━━ SUPPLIED RECORDS ━━
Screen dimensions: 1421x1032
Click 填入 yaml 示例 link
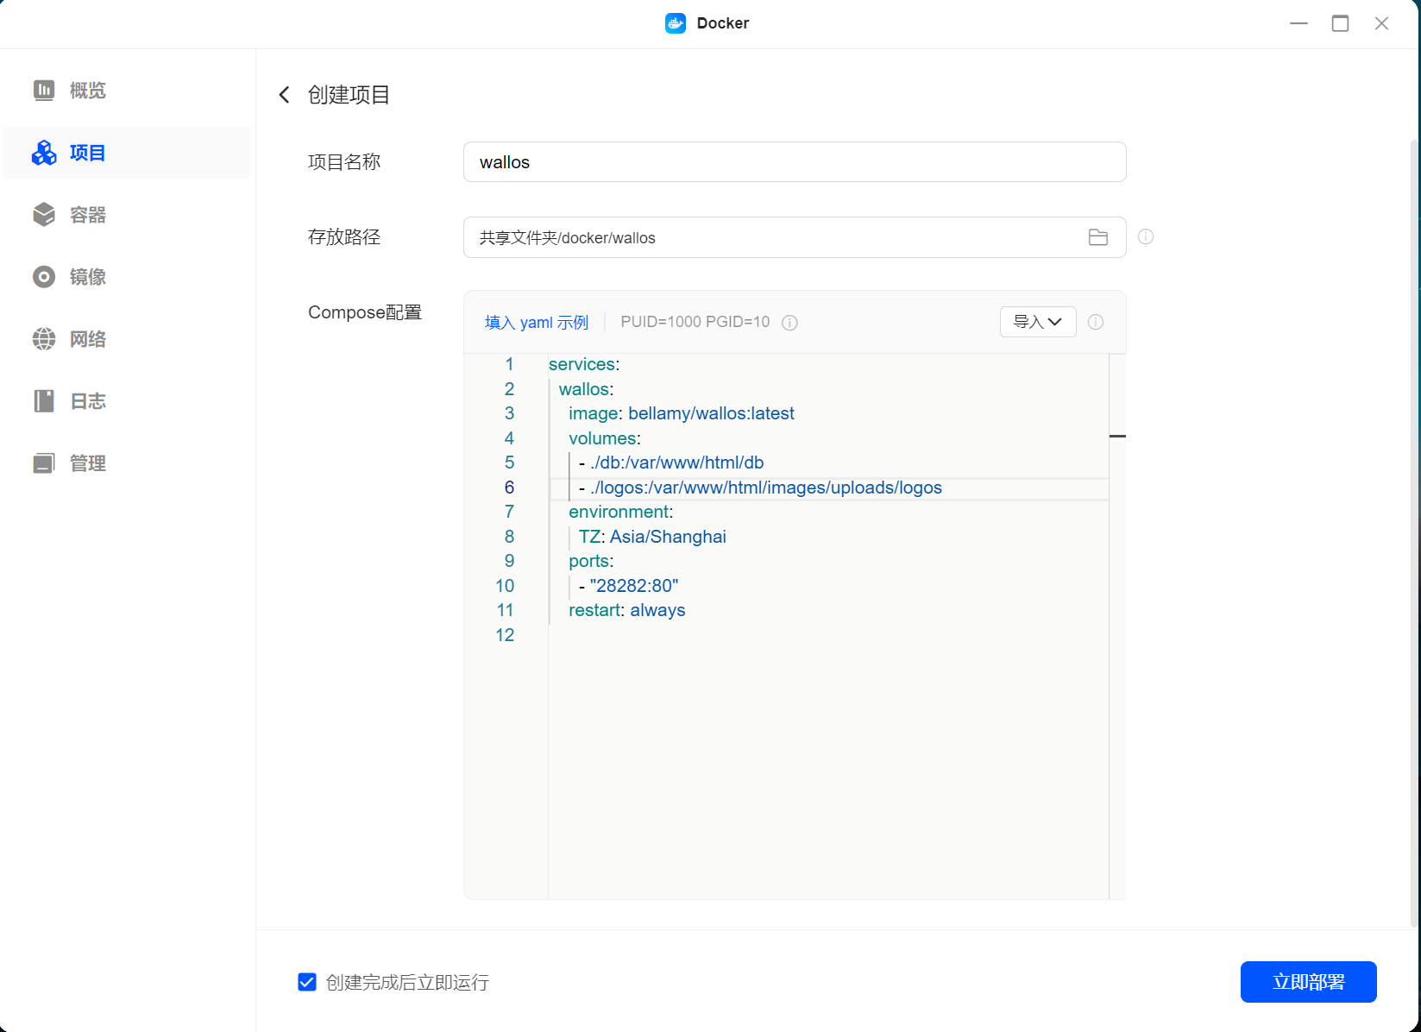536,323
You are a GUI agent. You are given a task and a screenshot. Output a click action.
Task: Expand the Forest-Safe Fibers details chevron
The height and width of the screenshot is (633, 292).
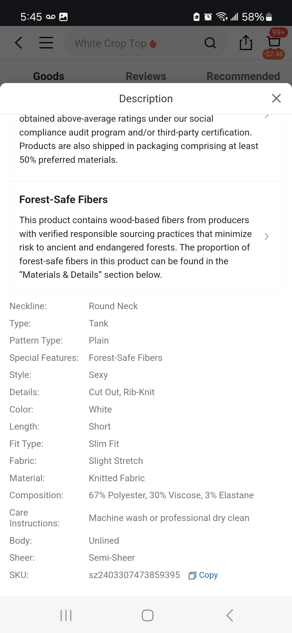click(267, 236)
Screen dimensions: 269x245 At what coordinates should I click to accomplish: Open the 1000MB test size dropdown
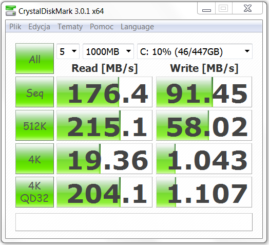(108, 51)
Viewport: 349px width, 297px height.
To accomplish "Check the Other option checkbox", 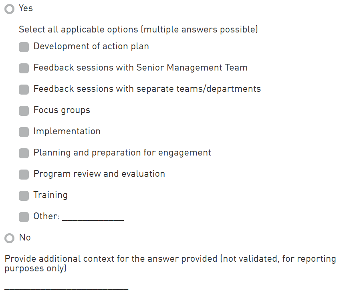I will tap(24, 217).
━━━
◆ PROBLEM DESCRIPTION ◆
Above are some records. Output exactly the lines from the one that contains "The height and" to the one that contains "Viewport: 349px width, 297px height.", keeping both, and omit the pictures.

◆ OUTPUT ◆
The height and width of the screenshot is (633, 292).
click(267, 236)
Screen dimensions: 269x245 At what coordinates should I click to accomplish: Open the 1000MB test size dropdown
(108, 51)
Viewport: 349px width, 297px height.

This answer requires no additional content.